2つ目のシナリオでは、最初のシナリオに続くある会社の風景が映し出された。
この会社では、1つ目のシナリオで発覚した脆弱性を踏まえ、影響を受けるシステムを特定し、できるところから早急にパッチを適用することで対応方針を立てた。しかし一部には、動作確認などの必要があるためすぐには適用が難しいシステムもあった。しかもそのうち1つは、社長の肝いりで進められているプロジェクトを担うもので、明日にリリースを控えている状況だ。社長に相談しても「リリースを遅らせるわけにはいかないので、パッチ適用以外に方法はないか?」と返されてしまった――。
このような場面ではどう動くべきか。ここでも宮内氏は5つの選択肢を用意した。
- A:明日までにパッチ適用を完了させる前提で速やかに対応を始める
- B:関係者に速やかに情報共有し、リリース延期等の対応を検討する
- C:WAFやIPSなどの対応製品で攻撃を防ぐことができるかどうか調べる
- D:影響を受ける機能を除外したリリースが可能か検討する
- E:その他
リアルタイム投票の結果、最も多かったのは「D」で回答者の4分の3がこの段階でのリリースを選択した。次に多かったのはCで、7割程度の回答を集めた。リリース延期などが可能かどうかを検討するというBも半数近くあり、さらに、Aを選択した回答者も4分の1程度あった。
宮内氏は「Dが一番多かったのは個人的には意外でしたが、影響範囲の及ばない機能だけリリースし、後からフルリリースするのはありだと思います」とした。ただ、この場合、機能的にどのような影響が生じるかを関係者に情報共有する必要がある。従ってDを選択するにしても、まずはBの情報共有を実施した上で決めることが重要だとした。

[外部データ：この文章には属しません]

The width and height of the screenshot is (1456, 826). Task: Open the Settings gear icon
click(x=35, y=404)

Bの情報共有は非常に重要なポイントだ。何か起きたときには、関係者に対して速やかに情報共有し、連携して意思決定していくことになる。「ただし、何か起きた時に駆け込んだところで、話がうまくいくかというと、なかなかそうはならないケースもあります。緊急時に速やかに対応を始めるには、平時からそういった土壌、関係性を作っておくことが非常に重要です」(宮内氏)。
シナリオから導き出された脆弱性管理のポイントとは
宮内氏は2つ目のシナリオを踏まえて脆弱性対応におけるポイントを説明した。
脆弱性対応には、パッチやセキュリティ修正プログラムを適用したりプログラムのソースコードを修正したりして脆弱性を解消する「恒久対応」と、先ほどの選択肢のCに当たる、セキュリティ機器などで脆弱性を突く攻撃をブロックする「暫定対応」の2つがある。

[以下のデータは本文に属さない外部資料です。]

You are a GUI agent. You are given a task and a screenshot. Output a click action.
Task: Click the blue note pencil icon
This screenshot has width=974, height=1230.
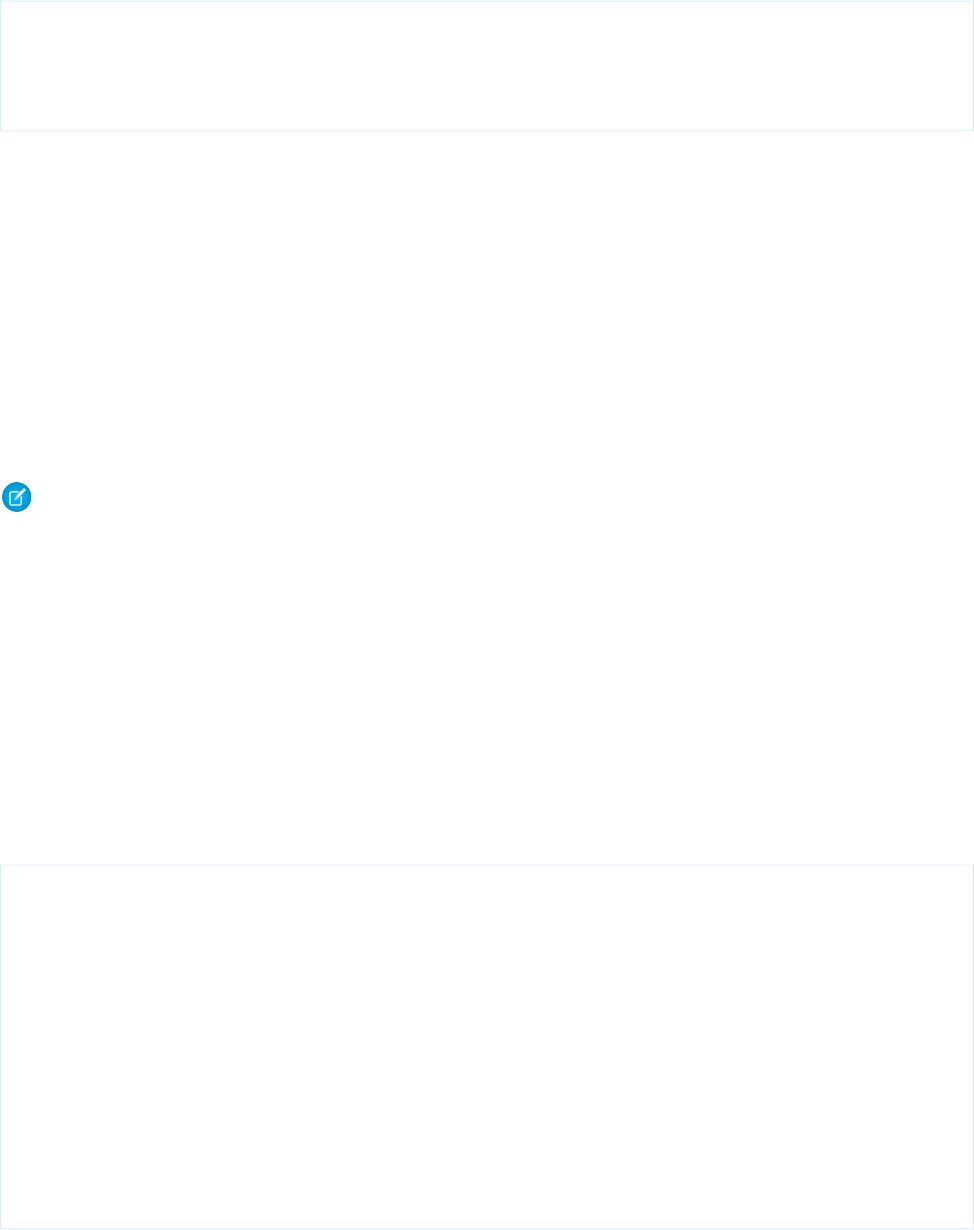coord(18,498)
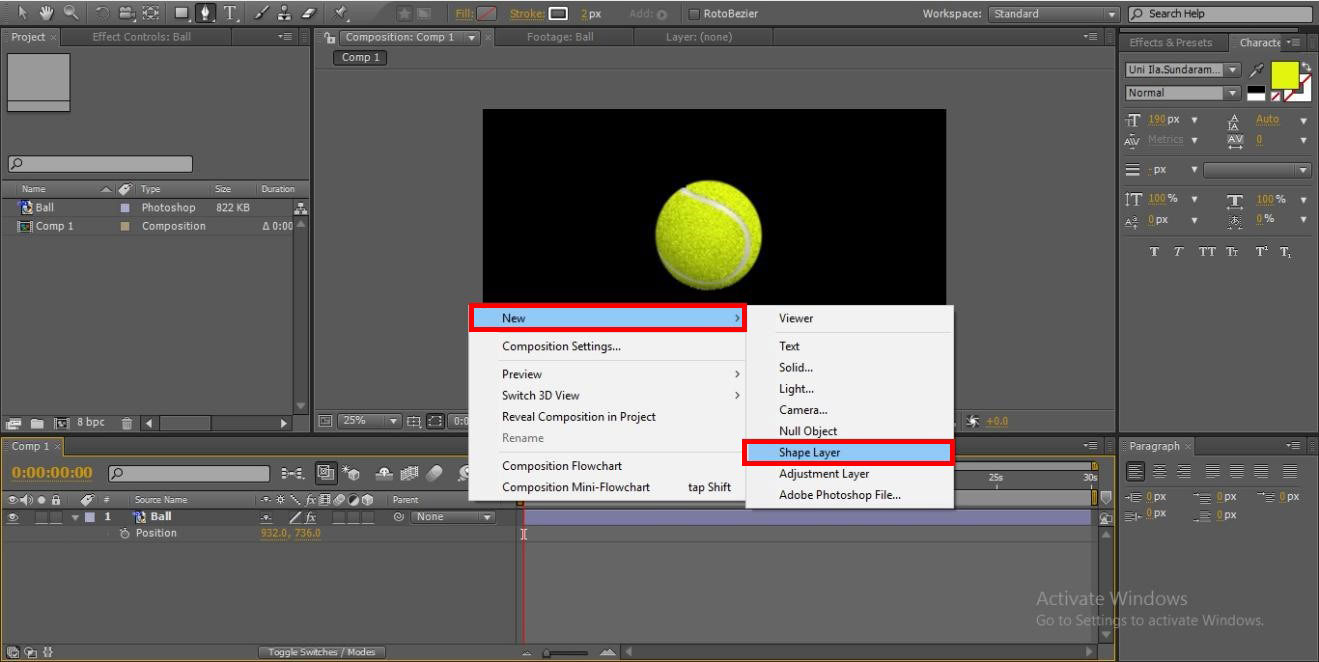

暫定対応はもちろん重要だが、サイバー攻撃の動向に応じてアップデートする必要があり、最終的には恒久対応を目指すべきだ。だが今回の動画で示した通り、全てのケースで恒久対応がすぐに実行できるわけではない。従って「こういった2つの選択肢を用意しながら、恒久対応を目指しつつ、暫定対応でできることはないのかを考えていくことが、何かあったときの脆弱性対応の流れではないかと思います」と宮内氏は説明した。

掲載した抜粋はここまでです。